While things may begin on the Twelfth Night, they go right up to the last minute of Fat Tuesday and the first minute of Ash Wednesday – midnight.  At midnight everything comes to a screeching stop – at least officially.  The mayor will lead a ceremonial sweeping walk down Bourbon Street as the ritual clean up from weeks of decadence begins.


For the most part on Wednesday morning, it’s difficult to imagine the massive party that took place only hours before. You can walk around the French Quarter or CBD and everything is moving at a dramatically slower pace.  


And then there’s Festival Season……..


Note:  This is written in Palatino Linotype in honor of Hermann Zapf.  He was an awesome calligrapher and type designer. No, he has nothing to do with Mardi Gras. 


Note:  Yes, I’m using Holiday stamps on this even thought it is well past NYE.  These were the only stamps I had that were color coordinated to Mardi Gras colors.  I had some Purple Heart stamps, but that seemed a bit wrong.
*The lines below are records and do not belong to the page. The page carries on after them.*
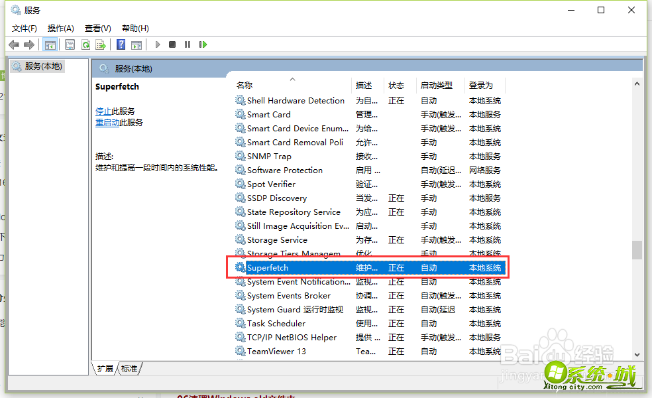Refresh the services list

coord(87,44)
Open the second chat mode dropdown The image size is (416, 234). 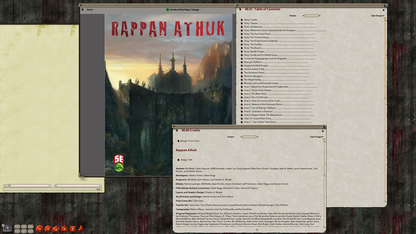99,185
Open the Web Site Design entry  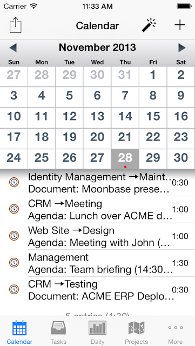click(108, 237)
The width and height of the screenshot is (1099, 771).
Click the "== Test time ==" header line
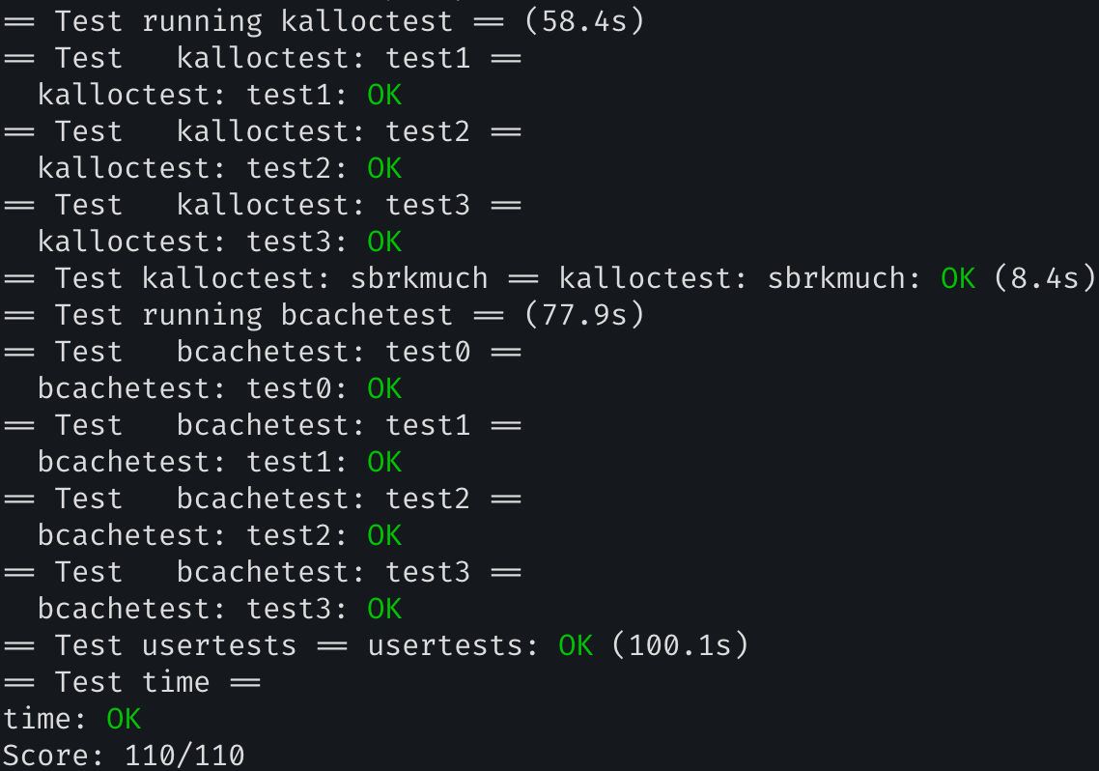click(x=132, y=682)
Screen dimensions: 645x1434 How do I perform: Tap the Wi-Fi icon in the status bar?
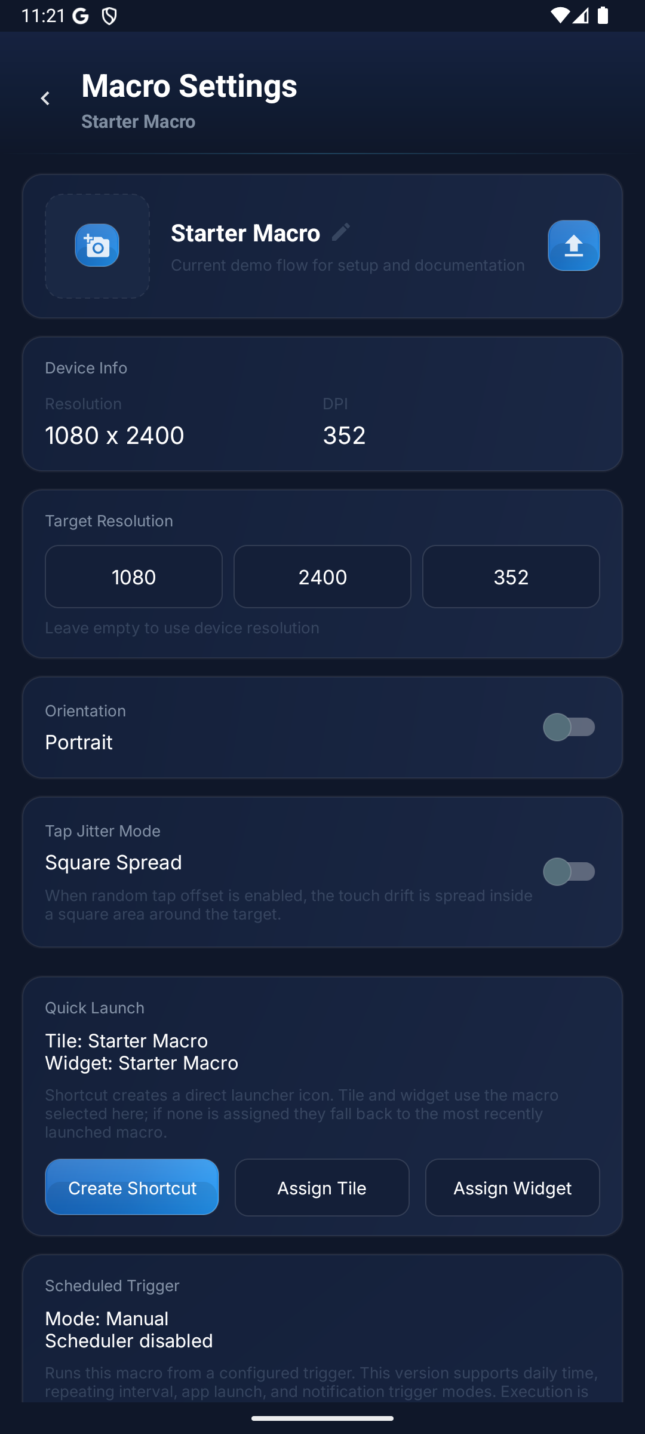[560, 16]

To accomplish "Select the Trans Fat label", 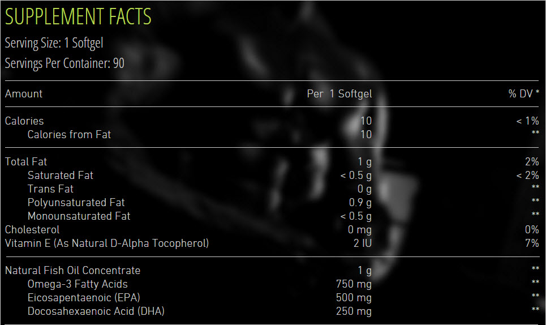I will pyautogui.click(x=50, y=189).
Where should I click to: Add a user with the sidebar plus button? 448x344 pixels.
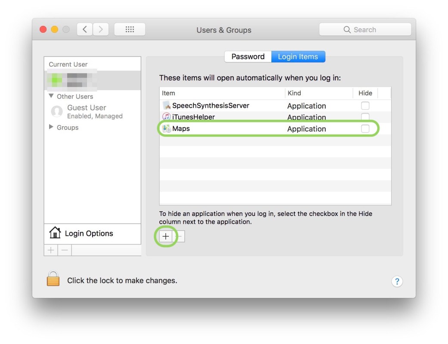pyautogui.click(x=51, y=250)
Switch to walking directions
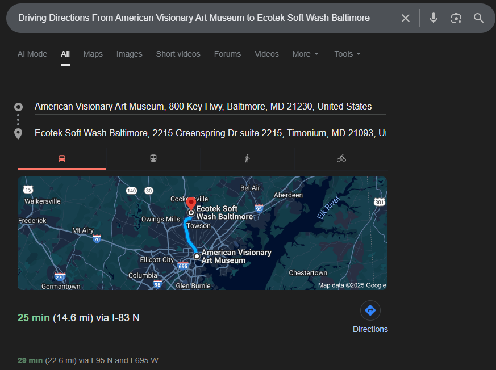496x370 pixels. (247, 159)
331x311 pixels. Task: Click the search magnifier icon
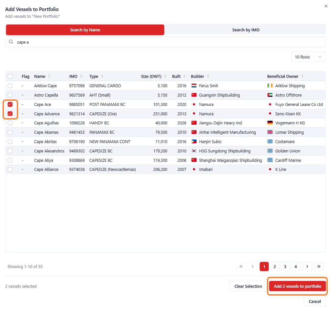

In short, I suffer from FOJ (Fear of Jean).  According to the Maven of Mail, it is more important that the colors of the stamps are coordinated with the envelopes as opposed to maintaining a theme.  It would be good if you could do both.  If you do both, this is known as a perfecta.


There is no cure for FOJ.  Experts have advised that the only way to successfully address the symptoms is to have a handy supply of stamps in a variety of colors. Vintage is preferred to current, but that is not an absolute.